• _Problem description_
Reproduce verbatim the lines of the material below, starting at the line with "Click the sentence starting Más que hablar" and ending at the line with "The height and", both inclusive; skip the rest.

• _Recorded data_
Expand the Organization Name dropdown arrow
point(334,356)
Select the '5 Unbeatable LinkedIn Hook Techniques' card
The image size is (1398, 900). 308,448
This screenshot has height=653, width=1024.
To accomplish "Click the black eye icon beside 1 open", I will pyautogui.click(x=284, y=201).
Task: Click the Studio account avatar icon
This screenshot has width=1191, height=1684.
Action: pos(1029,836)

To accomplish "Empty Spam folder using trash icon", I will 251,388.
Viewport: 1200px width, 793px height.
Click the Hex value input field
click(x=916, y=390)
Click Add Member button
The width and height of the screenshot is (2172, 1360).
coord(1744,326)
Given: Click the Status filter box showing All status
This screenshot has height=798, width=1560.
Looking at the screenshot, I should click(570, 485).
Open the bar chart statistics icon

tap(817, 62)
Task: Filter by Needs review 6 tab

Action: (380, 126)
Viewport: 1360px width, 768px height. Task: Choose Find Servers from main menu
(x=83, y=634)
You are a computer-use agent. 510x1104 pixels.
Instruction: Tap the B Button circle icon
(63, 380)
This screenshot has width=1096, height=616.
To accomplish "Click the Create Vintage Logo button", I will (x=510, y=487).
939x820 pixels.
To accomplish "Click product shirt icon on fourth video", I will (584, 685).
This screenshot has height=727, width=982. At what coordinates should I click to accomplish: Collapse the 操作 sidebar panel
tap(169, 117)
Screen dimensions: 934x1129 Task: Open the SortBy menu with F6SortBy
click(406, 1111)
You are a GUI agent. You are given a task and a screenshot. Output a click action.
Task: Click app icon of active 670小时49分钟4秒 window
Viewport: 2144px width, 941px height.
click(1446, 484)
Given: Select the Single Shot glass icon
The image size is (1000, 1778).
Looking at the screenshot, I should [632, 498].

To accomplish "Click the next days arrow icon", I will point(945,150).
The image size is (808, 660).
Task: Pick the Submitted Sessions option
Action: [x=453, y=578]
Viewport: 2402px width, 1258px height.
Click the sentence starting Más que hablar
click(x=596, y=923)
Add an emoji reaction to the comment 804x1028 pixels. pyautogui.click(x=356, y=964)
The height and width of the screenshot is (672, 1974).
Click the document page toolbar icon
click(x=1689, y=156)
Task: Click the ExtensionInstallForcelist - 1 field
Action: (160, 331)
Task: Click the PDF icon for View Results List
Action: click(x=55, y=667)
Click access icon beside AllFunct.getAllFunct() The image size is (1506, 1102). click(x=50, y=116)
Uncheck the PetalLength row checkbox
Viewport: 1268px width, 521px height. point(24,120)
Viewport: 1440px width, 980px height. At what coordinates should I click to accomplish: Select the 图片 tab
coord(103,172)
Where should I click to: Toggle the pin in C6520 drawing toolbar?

• _Written response_
Click the sentence starting Más que hablar
click(x=596, y=923)
Add an emoji reaction to the comment 804x1028 pixels. pyautogui.click(x=356, y=964)
The height and width of the screenshot is (672, 1974).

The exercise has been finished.